US News and World Report: Strife Inside the Anglican Church

But the ultimate value of Lambeth””and indeed the continued unity of the communion””may depend on new instruments that Williams alluded to in his formal speeches to the bishops. One is a proposed Pastoral Forum, which would enforce a moratorium not only on all actions relating to the hot-button sexual issues but also on the creation of new jurisdictions within the territories of already existing ones. The other is a long-standing proposal for a new “Covenant for the Communion,” an explicit statement of beliefs that all practicing Anglicans would presumably have to sign on to.

But conservative Anglicans say they see nothing new in these proposals and furthermore doubt that they would be enforced any more vigorously than the existing instruments are. “I would say what Lambeth is doing is far too little and far too late,” says Martyn Minns, missionary bishop of the breakaway Convocation of Anglicans in North America. Liberals have their own reservations. Robinson, a conspicuous presence on the fringes of the conference, to which he was not invited, says that the loose Anglican confederation with its tradition of tolerating divergent views is in no need of fixing “with either a covenant or a Pastoral Forum or anything of the sort.” And calling the various proposals a “series of big ‘ifs,’ ” Jefferts Schori says that the Episcopal Church “will continue to define itself through its legislative processes.”

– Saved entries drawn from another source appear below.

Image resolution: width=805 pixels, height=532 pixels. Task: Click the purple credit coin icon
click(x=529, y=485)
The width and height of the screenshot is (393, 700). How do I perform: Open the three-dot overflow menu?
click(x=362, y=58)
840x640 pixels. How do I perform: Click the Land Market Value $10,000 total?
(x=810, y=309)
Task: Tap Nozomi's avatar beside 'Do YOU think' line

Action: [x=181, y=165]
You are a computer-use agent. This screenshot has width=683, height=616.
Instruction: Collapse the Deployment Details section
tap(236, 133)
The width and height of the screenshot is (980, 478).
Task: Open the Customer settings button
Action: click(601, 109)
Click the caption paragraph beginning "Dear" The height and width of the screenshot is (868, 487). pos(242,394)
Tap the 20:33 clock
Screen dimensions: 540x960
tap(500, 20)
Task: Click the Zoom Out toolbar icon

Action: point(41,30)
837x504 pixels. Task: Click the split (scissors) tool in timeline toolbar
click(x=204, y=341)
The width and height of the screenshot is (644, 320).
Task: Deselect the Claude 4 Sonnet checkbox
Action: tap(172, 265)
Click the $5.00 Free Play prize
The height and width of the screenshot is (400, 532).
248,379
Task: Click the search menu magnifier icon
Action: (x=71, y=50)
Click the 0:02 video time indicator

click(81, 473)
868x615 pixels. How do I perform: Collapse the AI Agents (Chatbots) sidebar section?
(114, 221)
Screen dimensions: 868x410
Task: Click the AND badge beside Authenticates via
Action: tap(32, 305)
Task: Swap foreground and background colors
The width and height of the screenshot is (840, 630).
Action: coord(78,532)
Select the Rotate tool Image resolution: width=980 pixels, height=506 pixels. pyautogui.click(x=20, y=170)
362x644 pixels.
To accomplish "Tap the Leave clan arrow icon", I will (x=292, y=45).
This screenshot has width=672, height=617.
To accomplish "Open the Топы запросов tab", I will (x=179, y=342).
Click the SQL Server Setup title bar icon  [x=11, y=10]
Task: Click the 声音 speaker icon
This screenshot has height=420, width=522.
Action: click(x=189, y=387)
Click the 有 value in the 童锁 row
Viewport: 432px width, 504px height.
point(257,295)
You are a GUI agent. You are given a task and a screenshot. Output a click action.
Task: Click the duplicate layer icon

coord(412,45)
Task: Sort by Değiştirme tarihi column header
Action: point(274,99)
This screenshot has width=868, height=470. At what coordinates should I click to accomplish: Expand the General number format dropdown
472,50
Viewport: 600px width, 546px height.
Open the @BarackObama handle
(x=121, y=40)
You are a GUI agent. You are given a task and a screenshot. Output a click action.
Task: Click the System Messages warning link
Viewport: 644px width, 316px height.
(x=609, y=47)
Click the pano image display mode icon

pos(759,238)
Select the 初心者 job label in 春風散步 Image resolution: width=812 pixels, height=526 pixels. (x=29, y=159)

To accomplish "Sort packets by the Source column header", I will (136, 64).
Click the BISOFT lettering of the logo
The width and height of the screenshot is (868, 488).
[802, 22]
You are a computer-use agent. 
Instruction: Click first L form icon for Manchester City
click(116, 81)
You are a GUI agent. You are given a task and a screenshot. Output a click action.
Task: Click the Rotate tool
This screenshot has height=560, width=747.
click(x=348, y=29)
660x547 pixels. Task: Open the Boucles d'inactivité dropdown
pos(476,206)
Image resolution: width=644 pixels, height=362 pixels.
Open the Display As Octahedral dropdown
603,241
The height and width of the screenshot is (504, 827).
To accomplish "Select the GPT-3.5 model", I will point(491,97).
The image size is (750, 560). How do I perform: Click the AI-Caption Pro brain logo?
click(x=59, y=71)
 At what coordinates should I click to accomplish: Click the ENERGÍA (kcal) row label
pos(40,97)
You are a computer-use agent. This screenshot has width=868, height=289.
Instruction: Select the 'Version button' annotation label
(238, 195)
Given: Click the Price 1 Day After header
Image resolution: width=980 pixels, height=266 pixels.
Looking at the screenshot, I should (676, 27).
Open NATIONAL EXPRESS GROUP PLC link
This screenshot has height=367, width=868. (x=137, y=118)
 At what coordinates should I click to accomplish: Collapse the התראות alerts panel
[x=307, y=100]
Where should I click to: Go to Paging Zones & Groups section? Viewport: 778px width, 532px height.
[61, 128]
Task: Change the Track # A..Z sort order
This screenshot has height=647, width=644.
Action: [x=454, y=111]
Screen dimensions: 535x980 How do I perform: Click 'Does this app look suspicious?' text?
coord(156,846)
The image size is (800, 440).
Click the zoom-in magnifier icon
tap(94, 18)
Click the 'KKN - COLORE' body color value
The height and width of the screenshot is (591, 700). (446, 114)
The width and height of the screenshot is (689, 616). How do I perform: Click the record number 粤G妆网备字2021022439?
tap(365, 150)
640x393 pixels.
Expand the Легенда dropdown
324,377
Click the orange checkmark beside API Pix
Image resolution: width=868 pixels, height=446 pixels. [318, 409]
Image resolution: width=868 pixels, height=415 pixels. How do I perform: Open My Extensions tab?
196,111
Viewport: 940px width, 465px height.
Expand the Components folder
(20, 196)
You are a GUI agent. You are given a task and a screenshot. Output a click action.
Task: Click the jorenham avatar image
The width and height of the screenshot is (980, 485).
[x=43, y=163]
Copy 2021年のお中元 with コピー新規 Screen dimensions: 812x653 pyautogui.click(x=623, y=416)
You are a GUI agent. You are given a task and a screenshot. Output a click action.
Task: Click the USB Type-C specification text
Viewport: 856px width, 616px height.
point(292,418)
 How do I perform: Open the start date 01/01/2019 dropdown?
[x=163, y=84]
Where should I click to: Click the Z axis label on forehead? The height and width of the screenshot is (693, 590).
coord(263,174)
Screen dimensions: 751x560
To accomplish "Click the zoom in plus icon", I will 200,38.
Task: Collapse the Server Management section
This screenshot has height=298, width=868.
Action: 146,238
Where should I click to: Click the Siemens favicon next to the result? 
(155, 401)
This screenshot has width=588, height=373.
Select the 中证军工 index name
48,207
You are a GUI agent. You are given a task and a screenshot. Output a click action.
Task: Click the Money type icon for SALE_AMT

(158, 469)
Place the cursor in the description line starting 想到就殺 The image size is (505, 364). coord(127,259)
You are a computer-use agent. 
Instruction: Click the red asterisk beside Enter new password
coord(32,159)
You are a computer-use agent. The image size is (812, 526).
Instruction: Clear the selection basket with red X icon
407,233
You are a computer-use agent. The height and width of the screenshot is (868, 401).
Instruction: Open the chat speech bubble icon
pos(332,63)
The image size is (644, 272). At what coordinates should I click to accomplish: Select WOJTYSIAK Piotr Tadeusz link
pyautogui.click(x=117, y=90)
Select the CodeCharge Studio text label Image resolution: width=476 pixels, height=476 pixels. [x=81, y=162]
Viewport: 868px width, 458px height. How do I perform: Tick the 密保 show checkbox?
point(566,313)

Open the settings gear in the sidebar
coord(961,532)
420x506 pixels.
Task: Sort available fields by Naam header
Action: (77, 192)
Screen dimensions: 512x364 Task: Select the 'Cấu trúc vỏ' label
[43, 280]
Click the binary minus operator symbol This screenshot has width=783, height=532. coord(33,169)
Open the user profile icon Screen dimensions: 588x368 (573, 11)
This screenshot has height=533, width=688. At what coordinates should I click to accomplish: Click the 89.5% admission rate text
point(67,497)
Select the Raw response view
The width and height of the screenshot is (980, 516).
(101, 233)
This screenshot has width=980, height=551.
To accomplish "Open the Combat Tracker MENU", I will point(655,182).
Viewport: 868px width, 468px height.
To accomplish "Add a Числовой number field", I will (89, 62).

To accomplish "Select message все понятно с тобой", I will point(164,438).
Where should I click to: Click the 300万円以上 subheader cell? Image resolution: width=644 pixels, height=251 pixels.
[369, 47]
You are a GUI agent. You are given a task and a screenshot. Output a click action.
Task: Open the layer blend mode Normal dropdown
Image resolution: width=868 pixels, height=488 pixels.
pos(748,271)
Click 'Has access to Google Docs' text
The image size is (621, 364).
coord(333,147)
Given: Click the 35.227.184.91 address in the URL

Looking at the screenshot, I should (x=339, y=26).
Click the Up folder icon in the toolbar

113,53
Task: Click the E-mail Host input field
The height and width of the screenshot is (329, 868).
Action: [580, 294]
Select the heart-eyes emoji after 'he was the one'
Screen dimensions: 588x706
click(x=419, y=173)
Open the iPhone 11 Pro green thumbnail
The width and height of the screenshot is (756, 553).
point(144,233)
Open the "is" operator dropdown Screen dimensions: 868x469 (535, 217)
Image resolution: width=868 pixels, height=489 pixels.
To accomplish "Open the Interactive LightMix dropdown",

Even church-watchers who were impressed by what they heard about the collegial quality of the Lambeth Conference fear that it only papered over the differences. “I was encouraged by the personal relationships formed by the bishops,” says the Rev. Frank Kirkpatrick, author of The Episcopal Church in Crisis and a professor of religion at Trinity College in Connecticut. “But I’m not sure Lambeth resolved anything.”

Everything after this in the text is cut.